Вторник был обычным рабочим днём. Вечером Егор съездил на фитнес, сделал маникюр, постоял из‑за двух круглых ослов в пробке. И к одиннадцати вечера приехал домой. Сон, как назло, не шёл. В итоге всю ночь ворочался с боку на бок. Утром, наскоро собравшись, чуть не забыл подарок. Несколько минут раздумывал, ехать на своей машине, или вызвать такси. Склонился к последнему варианту.

Рейс задержали всего на десять минут. Полёт Егор и не заметил. Уснул, когда самолёт ещё выезжал на взлётную полосу, а проснулся, когда за плечо потрясла стюардесса. До этого дня Егор не верил, что возможно проспать взлёт и в особенности посадку. Оказалось, что возможно всё.

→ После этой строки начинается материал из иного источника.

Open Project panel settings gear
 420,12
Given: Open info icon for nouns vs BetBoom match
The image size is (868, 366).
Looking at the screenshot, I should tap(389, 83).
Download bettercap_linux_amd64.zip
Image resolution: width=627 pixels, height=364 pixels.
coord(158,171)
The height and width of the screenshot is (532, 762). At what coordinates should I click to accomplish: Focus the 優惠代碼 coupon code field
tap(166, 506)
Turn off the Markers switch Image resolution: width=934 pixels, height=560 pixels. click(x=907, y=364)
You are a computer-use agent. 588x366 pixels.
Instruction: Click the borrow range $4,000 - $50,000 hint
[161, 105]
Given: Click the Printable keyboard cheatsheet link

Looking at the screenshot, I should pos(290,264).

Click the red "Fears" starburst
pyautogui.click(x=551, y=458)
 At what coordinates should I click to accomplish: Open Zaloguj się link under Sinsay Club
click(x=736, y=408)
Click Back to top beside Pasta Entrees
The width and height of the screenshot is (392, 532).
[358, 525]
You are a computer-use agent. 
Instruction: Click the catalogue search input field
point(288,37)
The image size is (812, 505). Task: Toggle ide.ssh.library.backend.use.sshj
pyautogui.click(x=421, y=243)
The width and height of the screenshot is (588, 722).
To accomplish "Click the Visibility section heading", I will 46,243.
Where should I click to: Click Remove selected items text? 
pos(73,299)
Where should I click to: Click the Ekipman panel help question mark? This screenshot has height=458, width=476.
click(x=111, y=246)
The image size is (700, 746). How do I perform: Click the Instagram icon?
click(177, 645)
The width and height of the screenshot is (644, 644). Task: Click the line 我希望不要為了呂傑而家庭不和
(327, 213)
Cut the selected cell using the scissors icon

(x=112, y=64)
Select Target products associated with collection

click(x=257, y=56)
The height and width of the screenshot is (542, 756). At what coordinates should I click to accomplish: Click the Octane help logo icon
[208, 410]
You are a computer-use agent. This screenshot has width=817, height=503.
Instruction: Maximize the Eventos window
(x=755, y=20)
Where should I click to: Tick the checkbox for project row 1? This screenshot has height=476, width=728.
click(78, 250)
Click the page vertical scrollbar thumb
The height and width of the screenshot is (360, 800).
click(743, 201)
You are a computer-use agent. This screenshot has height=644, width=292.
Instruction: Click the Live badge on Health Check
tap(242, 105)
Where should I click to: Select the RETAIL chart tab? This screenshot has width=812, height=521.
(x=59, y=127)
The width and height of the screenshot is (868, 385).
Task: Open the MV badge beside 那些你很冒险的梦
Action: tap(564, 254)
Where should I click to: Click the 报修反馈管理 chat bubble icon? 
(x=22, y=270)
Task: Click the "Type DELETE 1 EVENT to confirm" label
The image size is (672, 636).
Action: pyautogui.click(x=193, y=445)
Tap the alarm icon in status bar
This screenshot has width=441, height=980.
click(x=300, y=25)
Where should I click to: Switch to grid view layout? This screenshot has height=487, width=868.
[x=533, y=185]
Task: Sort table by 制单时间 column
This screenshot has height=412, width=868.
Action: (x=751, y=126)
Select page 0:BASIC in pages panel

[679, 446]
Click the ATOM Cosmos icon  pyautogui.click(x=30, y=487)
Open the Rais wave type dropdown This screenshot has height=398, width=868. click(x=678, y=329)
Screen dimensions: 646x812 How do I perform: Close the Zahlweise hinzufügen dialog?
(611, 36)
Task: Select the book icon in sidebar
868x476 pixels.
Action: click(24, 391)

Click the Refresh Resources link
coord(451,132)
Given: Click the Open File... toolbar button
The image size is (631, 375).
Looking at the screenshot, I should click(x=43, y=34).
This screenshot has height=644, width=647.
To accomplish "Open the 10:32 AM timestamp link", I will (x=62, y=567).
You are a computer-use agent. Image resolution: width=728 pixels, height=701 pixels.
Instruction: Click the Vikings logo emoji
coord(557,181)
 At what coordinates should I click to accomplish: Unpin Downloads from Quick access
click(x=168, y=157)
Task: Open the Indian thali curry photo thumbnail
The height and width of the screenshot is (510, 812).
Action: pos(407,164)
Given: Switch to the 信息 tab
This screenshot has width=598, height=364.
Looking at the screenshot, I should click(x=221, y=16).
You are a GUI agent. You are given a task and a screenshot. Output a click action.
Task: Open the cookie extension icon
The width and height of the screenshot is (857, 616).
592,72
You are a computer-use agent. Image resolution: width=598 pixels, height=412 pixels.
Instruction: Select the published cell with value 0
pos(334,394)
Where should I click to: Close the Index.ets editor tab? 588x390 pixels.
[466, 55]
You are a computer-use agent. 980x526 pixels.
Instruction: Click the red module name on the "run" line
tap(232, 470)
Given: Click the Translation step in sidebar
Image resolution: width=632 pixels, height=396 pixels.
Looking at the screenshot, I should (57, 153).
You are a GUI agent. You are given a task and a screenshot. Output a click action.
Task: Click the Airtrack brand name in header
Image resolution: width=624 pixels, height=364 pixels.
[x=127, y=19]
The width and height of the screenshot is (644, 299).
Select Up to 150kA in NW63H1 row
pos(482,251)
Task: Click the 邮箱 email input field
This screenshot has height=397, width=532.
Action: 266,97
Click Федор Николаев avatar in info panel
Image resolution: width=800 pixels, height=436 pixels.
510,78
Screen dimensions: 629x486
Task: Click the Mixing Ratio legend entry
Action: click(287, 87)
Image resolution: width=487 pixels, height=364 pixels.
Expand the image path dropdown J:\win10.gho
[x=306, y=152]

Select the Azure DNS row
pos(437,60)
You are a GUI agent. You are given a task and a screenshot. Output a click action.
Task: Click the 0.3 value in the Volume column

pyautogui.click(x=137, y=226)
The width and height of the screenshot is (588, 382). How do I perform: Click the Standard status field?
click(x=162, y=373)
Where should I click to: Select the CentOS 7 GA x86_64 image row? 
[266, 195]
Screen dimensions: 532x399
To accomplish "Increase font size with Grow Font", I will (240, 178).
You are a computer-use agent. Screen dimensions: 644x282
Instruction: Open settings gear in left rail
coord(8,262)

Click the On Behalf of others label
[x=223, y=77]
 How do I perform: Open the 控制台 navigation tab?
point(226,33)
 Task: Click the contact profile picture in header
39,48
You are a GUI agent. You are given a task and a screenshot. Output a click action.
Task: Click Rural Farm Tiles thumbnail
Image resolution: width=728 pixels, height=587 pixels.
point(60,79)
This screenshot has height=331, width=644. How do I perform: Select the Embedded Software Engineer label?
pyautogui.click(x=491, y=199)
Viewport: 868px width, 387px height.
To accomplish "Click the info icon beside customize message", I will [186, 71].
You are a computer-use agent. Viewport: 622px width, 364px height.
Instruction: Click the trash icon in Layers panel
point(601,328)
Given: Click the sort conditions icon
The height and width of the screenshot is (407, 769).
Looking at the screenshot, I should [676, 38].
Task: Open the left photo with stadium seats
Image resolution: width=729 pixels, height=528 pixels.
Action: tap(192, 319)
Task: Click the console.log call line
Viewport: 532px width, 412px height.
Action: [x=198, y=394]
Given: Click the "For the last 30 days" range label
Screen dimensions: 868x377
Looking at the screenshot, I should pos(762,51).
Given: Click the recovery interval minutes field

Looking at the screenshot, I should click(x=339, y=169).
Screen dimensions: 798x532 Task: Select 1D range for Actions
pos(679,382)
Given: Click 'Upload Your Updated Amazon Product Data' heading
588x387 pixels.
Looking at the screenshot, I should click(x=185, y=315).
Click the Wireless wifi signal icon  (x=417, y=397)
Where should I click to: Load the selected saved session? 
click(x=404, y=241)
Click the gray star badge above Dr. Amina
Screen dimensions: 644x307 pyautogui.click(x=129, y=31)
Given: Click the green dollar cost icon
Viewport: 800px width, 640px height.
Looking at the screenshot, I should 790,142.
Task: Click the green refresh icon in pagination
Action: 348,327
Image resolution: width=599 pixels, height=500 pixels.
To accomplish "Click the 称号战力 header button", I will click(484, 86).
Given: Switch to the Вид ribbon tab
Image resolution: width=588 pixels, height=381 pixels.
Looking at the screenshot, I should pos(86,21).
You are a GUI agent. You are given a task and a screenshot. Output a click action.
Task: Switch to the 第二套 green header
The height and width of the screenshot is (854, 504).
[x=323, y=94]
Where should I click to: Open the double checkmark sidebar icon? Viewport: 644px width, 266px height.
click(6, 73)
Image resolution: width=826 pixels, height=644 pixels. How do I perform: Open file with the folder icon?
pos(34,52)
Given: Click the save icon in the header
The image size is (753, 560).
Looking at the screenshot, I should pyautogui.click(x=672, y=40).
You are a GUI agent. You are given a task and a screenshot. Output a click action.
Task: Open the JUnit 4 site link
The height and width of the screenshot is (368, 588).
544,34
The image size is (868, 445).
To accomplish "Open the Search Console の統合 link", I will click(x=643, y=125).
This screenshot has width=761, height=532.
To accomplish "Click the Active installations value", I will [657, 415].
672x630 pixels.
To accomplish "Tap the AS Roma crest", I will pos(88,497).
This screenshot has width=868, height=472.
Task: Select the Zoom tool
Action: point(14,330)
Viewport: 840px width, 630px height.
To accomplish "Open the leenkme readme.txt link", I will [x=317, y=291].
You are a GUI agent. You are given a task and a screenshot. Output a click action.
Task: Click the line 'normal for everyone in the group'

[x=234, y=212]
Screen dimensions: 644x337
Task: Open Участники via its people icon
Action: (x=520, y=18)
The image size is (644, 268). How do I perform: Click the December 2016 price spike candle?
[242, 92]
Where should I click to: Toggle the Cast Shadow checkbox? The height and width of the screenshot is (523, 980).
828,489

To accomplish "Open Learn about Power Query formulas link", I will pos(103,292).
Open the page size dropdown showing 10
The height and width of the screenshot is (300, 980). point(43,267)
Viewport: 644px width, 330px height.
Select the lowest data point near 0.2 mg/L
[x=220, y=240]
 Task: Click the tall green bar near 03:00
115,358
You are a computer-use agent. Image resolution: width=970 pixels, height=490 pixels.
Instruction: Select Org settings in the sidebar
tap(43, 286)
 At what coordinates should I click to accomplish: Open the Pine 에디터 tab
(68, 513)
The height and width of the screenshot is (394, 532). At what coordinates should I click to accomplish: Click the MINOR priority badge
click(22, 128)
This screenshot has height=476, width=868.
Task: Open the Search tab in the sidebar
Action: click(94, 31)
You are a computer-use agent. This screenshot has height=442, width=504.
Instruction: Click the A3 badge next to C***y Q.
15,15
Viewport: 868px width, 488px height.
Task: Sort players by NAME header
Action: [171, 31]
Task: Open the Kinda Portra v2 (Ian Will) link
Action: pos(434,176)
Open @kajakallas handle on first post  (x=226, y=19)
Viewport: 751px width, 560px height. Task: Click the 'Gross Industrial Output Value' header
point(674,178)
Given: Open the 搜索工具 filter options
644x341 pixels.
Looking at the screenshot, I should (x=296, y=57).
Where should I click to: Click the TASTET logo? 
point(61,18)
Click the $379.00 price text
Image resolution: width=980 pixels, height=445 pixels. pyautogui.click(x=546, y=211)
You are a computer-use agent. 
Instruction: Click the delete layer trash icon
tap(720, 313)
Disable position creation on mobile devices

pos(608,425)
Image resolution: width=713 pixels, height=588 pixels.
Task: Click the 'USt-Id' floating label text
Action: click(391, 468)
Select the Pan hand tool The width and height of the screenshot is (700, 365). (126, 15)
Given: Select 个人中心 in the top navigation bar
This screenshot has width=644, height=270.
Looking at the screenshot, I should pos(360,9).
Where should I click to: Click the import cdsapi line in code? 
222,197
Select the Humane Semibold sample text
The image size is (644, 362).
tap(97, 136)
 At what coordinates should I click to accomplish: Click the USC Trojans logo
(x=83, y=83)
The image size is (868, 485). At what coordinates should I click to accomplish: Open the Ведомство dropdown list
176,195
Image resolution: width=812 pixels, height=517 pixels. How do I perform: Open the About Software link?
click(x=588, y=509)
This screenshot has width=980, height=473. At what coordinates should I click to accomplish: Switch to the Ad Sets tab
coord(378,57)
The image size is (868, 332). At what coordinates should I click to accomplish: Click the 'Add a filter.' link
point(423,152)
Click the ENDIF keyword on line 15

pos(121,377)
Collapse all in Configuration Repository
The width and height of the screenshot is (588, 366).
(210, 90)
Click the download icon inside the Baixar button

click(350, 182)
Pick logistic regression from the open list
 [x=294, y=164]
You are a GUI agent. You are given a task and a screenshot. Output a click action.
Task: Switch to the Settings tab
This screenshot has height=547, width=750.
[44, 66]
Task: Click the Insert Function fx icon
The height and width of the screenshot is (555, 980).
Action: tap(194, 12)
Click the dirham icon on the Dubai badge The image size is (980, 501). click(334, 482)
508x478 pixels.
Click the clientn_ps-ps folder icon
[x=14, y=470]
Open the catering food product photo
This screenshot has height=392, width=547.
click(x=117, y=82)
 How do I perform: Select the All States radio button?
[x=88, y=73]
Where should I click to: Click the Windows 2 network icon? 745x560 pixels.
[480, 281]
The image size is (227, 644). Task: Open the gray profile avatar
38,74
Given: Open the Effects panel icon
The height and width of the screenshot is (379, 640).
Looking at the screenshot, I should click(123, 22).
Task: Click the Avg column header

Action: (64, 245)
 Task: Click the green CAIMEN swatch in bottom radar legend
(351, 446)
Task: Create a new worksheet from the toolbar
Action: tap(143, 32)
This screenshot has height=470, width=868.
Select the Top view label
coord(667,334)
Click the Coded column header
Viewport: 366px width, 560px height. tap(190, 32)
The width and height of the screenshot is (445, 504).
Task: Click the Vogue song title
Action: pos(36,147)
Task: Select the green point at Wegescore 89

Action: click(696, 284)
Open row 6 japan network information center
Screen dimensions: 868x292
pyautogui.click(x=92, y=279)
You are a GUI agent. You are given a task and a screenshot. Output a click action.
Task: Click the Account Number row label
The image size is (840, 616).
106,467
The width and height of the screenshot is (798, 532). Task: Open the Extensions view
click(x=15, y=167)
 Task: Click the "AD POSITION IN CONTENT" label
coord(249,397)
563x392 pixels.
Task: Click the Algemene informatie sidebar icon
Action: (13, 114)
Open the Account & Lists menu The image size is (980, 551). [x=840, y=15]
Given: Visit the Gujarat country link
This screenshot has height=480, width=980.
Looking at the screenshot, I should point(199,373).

В Ростове, как всегда, жарко, душно и пыльно. Прямо в аэропорту Егор взял такси. Сумма до села Самарского, названная таксистом, вполне могла конкурировать с московскими цифрами. У Егора даже появилось желание из принципа проехать на общественном транспорте. Но в следующий миг он передумал. Тащиться на пыльных маршрутках он был не готов. Таксист оказался на редкость болтлив. Он даже радио не включал. Беспрестанно кого‑то ругал. То президента, то премьера, то американцев, то европейцев, то мэра Ростова. Потом перешёл на личности поскромнее, типа Петьки, конкурента, и жены‑шалавы. Все ему мешали жить. Когда проезжали по Советской, Егор попросил остановить у алкомаркета, где купил несколько литров водки. Решил, пусть лучше останется, чем не хватит.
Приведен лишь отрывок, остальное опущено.